→ **Task brief**:
Leave every picture out, and write out the remaining entries exactly.
============================================================
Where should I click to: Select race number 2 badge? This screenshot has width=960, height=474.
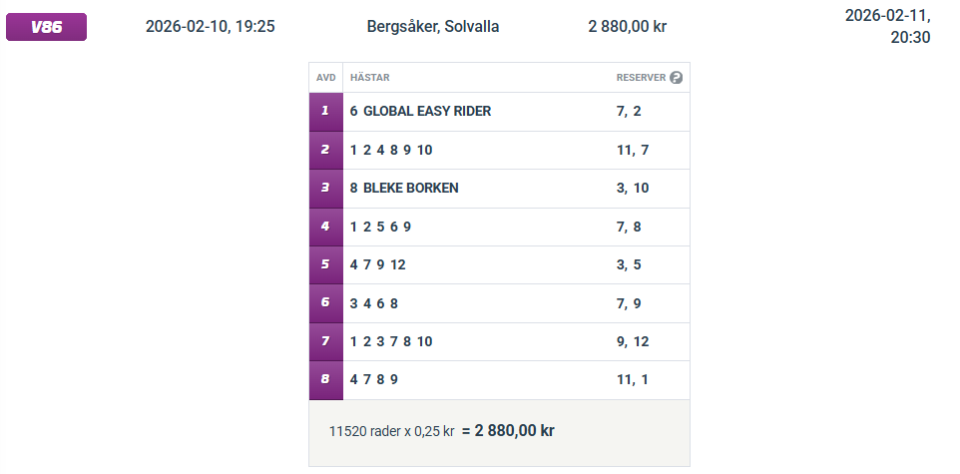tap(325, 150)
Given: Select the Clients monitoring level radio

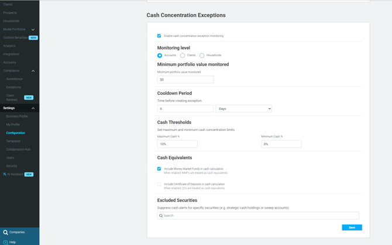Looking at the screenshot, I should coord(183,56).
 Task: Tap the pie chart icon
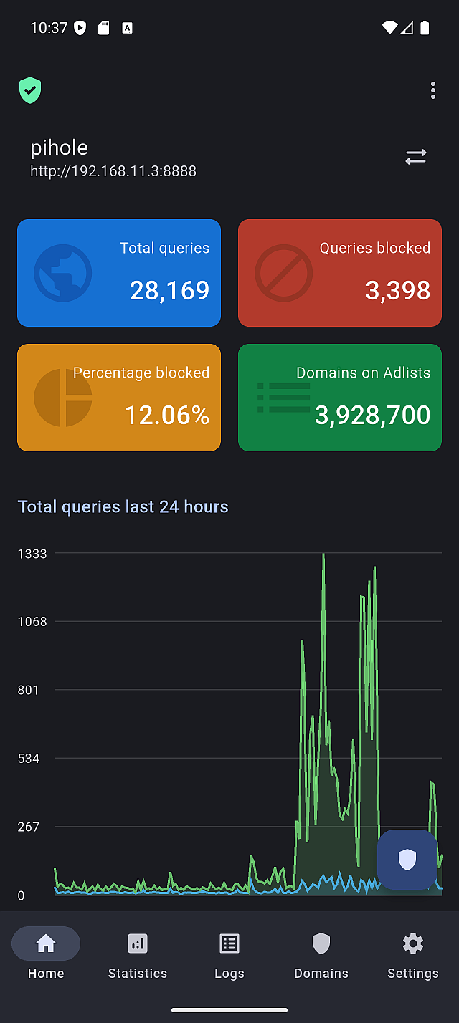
============================================================
→ **Answer to the problem**:
Where should I click to: Select race number 2 badge? This screenshot has width=960, height=474.
tap(325, 150)
Given: Select the Clients monitoring level radio

Looking at the screenshot, I should coord(183,56).
 Task: Tap the pie chart icon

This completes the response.